Chômage au Gabon : un diagnostic sévère, des solutions désormais sur la table
Les résultats de l’Enquête nationale sur l’emploi et le chômage (ENEC) 2024 fournissent au gouvernement gabonais une base opérationnelle pour réorienter ses politiques publiques. Au-delà des chiffres, l’étude met en avant une série de recommandations structurantes, axées sur la coordination institutionnelle, le soutien au secteur privé et la réforme du système de formation.

Quelques-uns des membres du gouvernement présents à la cérémonie de présentation de l’enquête. © GabonReview
Le gouvernement gabonais dispose désormais d’un ensemble de recommandations précises pour lutter contre le chômage, à la suite de la présentation officielle des résultats de l’Enquête nationale sur l’emploi et le chômage 2024. Ce document stratégique préconise notamment la création d’un comité interministériel dédié, la mise en place d’un fonds de soutien aux PME, ainsi qu’une réforme en profondeur de l’éducation et de la formation professionnelle afin de mieux répondre aux besoins du marché du travail.
Ces orientations s’inscrivent dans un contexte marqué par un taux de chômage de 17,4 % et un taux d’emploi limité à 40,9 %, révélant des déséquilibres persistants, en particulier chez les jeunes et les femmes. L’enquête souligne également la nécessité d’améliorer la structuration du tissu économique, notamment par l’établissement d’un registre social des entreprises destiné à favoriser leur formalisation.
Des réformes structurelles jugées prioritaires

Le ministre d’Etat Ulrich Manfoumbi Manfoumbi réceptionnant des mains de la ministre du Travail l’enquête destinée au président de la République. © GabonReview
Parmi les mesures clés, les experts recommandent aussi l’instauration de programmes de transferts sociaux pour accompagner les chômeurs, ainsi que la mise en œuvre des conclusions des assises nationales de l’emploi de mars 2025. L’objectif est de renforcer la cohérence des politiques publiques et d’assurer une meilleure articulation entre les différents dispositifs existants.

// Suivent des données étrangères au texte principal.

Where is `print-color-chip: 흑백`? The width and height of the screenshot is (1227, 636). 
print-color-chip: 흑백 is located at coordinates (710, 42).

L’étude met en évidence plusieurs contraintes structurelles : un faible taux d’activité, une insertion professionnelle difficile pour les jeunes (34 % de chômage), et des inégalités marquées entre hommes et femmes, ces dernières affichant un taux de chômage de 21 %. Elle pointe également un décalage persistant entre l’offre de formation et les besoins réels du marché, malgré un niveau d’éducation parfois élevé.
Dans ce contexte, la réforme du système éducatif apparaît comme un levier central. Les experts insistent sur la nécessité de développer des filières professionnalisantes, de favoriser la reconversion et d’adapter les compétences aux exigences du secteur productif. Parallèlement, le soutien accru au secteur privé, encore concentré dans des activités peu rémunératrices, est identifié comme un facteur déterminant pour stimuler la création d’emplois durables.
Remis officiellement aux autorités, ce rapport constitue désormais un outil d’aide à la décision. Il doit permettre au gouvernement d’affiner ses priorités budgétaires et d’ajuster ses politiques de manière plus ciblée, avec pour objectif de réduire durablement le chômage et d’améliorer l’inclusion économique au Gabon.